Das Bonifatius-Haus am Hingberg, wo knapp über 200 Bewohner leben, gehört zur Maternus AG und die wiederum zur Cura-Gruppe mit 50 Senioreneinrichtungen in ganz Deutschland. Nur in Mülheim gebe es immer wieder „Stunk“ mit dem Betriebsrat, heißt es. Die zuständige Regionaldirektorin Heidelore Neumann wirft ihm ebenfalls vor, die Unwahrheit zu verbreiten. Das eine Pflegekraft für über 20 Bewohner zuständig sei, stimme einfach nicht. Es gebe gerade in den vergangenen Jahren immense Fortschritte in der Pflege.

Unbeeindruckt

Der Betriebsrat zeigt sich unbeeindruckt und bleibt bei seinen Vorwürfen: „Drei Pflegekräfte für 50 Personen, zwei Kräfte für 45 Bewohner, das können wir belegen“, sagt der Vorsitzende Herbert Fischer. Das seien Dienstpläne, da könne sich jeder ausmalen, wie eine Versorgung aussehe. Seine Forderung: „Um eine vernünftige Pflege leisten zu können, die den Menschen im Alter gerecht wird, müssten wir für 50 Bewohner zwei examinierte Fachkräfte und zwei nichtexaminierte sowie eine Hilfe für hauswirtschaftliche Dienste einsetzen können.“ Davon sei man weit entfernt.

Über 1000 Überlastungsanzeigen durch Mitarbeiter weist das Heim in diesem Jahr bereits auf. Auch das, so der Betriebsrat, sei belegbar. Eine Dienstaufsichtsbeschwerde gegen die Heimaufsicht habe man auch deshalb gestellt, weil die Aufsicht diese Unterbesetzungen, die zu Mängel in der Pflege führten, toleriere.

Urlaubs- und Weihnachtsgeld

Ein weiterer Streitpunkt im Heim bleibt das Urlaubs- und Weihnachtsgeld, das sich die Beschäftigten vor Gericht erstreiten müssen. Eine feste Vereinbarung für das Weihnachtsgeld will Meng nur eingehen, wenn die Belegschaft festgelegte Leistungen erfülle, ihm schwebt ein Prämiensystem vor. Ziel des Hauses müsse es sein, so Meng, dass es gut und konkurrenzfähig bleibt.

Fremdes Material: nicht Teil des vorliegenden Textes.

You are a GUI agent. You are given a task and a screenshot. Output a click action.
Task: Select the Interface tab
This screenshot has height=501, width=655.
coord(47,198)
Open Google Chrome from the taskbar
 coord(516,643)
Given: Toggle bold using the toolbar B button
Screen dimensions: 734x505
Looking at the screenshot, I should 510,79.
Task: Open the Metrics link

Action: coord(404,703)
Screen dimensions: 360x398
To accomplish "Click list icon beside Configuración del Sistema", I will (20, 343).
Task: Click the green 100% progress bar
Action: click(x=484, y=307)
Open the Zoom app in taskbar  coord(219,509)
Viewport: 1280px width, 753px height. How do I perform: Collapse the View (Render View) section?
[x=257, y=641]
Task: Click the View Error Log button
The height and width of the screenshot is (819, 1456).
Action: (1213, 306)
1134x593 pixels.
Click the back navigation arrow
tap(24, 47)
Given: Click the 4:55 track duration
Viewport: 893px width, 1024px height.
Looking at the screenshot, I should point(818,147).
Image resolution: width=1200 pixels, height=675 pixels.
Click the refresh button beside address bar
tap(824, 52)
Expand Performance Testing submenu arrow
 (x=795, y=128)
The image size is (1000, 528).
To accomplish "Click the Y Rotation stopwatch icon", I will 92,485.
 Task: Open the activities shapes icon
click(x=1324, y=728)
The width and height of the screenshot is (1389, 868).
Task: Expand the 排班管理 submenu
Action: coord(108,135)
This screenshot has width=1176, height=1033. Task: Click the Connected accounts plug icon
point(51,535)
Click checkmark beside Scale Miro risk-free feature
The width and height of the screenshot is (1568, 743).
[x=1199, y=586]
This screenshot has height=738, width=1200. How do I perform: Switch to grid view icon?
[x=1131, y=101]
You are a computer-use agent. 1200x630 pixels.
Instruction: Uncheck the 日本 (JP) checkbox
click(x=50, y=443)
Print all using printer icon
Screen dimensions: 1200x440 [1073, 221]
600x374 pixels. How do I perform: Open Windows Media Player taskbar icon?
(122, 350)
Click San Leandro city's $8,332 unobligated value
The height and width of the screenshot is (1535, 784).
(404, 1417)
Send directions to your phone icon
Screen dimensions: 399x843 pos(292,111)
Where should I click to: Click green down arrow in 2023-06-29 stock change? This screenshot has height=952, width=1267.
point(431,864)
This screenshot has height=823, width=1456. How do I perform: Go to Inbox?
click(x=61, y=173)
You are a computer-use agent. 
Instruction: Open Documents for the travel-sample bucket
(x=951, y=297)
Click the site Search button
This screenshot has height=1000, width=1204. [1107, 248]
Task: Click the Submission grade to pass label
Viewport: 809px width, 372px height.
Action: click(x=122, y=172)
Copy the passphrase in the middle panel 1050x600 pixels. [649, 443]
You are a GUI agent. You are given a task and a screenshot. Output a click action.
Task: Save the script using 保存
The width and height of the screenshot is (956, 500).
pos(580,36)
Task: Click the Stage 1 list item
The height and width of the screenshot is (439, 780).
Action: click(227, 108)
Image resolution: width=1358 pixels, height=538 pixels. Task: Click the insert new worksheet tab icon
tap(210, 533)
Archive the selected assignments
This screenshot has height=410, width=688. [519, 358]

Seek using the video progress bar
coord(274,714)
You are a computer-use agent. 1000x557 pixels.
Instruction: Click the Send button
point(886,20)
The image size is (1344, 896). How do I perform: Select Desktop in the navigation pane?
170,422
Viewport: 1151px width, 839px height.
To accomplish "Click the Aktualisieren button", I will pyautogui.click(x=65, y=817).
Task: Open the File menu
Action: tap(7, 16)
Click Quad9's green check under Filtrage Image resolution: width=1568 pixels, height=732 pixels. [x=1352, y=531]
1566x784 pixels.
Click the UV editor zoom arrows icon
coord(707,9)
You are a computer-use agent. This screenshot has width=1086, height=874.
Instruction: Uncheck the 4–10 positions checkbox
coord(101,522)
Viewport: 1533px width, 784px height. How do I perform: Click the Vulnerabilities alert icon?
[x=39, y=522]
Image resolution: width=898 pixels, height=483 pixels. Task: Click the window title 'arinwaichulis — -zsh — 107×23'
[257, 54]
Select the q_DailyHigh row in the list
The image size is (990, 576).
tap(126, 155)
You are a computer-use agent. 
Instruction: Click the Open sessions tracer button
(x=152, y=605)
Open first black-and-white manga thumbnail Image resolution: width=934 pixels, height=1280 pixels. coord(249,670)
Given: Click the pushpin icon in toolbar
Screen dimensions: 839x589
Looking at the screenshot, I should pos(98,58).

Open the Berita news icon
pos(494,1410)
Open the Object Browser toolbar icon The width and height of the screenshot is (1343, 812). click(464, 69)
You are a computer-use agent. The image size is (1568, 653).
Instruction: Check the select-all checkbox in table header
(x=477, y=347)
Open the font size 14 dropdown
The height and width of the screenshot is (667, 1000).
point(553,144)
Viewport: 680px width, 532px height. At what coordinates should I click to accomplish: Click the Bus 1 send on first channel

Die hohen Belastungen in den Pflegeberufen erkennt der Vorstandsvorsitzende an. Für ihn ist das ein systemimmanentes Problem. „Die Branche muss viel mehr als bisher auf die Gesundheit ihrer Beschäftigten achten“, betont er. Zu wenig werde bisher getan. Er verweist auf hohe Krankenstände, auch im Haus Bonifatius. „Wir werden uns in Zukunft mehr um die Gesundheit unserer Mitarbeiter kümmern“, verspricht Meng.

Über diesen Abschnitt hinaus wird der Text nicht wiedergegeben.